Copy out the entries below in full and exactly.

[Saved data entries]
# # # # # # #

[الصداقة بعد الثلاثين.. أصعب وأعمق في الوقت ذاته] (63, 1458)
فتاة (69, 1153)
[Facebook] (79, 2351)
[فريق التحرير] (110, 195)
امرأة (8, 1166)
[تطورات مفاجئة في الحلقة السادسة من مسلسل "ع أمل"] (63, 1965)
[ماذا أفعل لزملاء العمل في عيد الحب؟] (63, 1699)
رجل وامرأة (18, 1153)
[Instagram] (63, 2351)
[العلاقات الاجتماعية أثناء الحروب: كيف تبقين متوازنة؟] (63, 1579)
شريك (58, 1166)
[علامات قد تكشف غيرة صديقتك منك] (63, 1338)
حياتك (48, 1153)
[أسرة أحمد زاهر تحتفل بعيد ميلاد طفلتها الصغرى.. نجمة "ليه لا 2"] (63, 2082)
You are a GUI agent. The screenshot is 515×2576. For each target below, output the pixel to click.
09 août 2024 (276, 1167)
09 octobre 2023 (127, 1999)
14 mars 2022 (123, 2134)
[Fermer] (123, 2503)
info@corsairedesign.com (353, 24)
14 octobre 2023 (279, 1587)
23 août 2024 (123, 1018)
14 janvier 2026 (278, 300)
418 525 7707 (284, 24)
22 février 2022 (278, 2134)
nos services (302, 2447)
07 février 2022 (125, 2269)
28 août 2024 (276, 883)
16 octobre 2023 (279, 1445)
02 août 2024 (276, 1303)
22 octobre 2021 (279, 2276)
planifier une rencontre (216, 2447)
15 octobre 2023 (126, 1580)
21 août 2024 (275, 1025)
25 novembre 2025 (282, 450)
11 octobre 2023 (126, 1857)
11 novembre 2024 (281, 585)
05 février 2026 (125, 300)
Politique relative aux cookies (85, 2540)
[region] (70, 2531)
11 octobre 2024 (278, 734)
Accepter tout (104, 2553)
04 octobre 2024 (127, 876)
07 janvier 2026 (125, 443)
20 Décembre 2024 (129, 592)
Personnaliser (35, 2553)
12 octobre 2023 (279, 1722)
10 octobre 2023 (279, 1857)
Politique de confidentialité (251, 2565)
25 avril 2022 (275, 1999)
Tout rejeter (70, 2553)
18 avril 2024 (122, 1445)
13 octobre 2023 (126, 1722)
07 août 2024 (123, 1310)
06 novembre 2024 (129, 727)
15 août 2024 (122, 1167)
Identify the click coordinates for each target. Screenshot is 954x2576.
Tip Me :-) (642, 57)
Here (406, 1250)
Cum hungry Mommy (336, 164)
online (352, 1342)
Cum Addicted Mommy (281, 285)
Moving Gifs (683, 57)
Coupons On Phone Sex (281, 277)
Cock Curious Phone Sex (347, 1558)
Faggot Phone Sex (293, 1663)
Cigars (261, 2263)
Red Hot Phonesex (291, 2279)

# # # # # # #

-- Exercise result --
[الصداقة بعد الثلاثين.. أصعب وأعمق في الوقت ذاته] (63, 1458)
فتاة (69, 1153)
[Facebook] (79, 2351)
[فريق التحرير] (110, 195)
امرأة (8, 1166)
[تطورات مفاجئة في الحلقة السادسة من مسلسل "ع أمل"] (63, 1965)
[ماذا أفعل لزملاء العمل في عيد الحب؟] (63, 1699)
رجل وامرأة (18, 1153)
[Instagram] (63, 2351)
[العلاقات الاجتماعية أثناء الحروب: كيف تبقين متوازنة؟] (63, 1579)
شريك (58, 1166)
[علامات قد تكشف غيرة صديقتك منك] (63, 1338)
حياتك (48, 1153)
[أسرة أحمد زاهر تحتفل بعيد ميلاد طفلتها الصغرى.. نجمة "ليه لا 2"] (63, 2082)
You are a GUI agent. The screenshot is 515×2576. For each target below, output the pixel to click.
09 août 2024 (276, 1167)
09 octobre 2023 (127, 1999)
14 mars 2022 (123, 2134)
[Fermer] (123, 2503)
info@corsairedesign.com (353, 24)
14 octobre 2023 (279, 1587)
23 août 2024 (123, 1018)
14 janvier 2026 (278, 300)
418 525 7707 (284, 24)
22 février 2022 (278, 2134)
nos services (302, 2447)
07 février 2022 (125, 2269)
28 août 2024 (276, 883)
16 octobre 2023 (279, 1445)
02 août 2024 (276, 1303)
22 octobre 2021 (279, 2276)
planifier une rencontre (216, 2447)
15 octobre 2023 (126, 1580)
21 août 2024 (275, 1025)
25 novembre 2025 (282, 450)
11 octobre 2023 (126, 1857)
11 novembre 2024 (281, 585)
05 février 2026 (125, 300)
Politique relative aux cookies (85, 2540)
[region] (70, 2531)
11 octobre 2024 (278, 734)
Accepter tout (104, 2553)
04 octobre 2024 (127, 876)
07 janvier 2026 (125, 443)
20 Décembre 2024 (129, 592)
Personnaliser (35, 2553)
12 octobre 2023 (279, 1722)
10 octobre 2023 (279, 1857)
Politique de confidentialité (251, 2565)
25 avril 2022 (275, 1999)
Tout rejeter (70, 2553)
18 avril 2024 (122, 1445)
13 octobre 2023 (126, 1722)
07 août 2024 (123, 1310)
06 novembre 2024 (129, 727)
15 août 2024 (122, 1167)
Identify the click coordinates for each target. Screenshot is 954x2576.
Tip Me :-) (642, 57)
Here (406, 1250)
Cum hungry Mommy (336, 164)
online (352, 1342)
Cum Addicted Mommy (281, 285)
Moving Gifs (683, 57)
Coupons On Phone Sex (281, 277)
Cock Curious Phone Sex (347, 1558)
Faggot Phone Sex (293, 1663)
Cigars (261, 2263)
Red Hot Phonesex (291, 2279)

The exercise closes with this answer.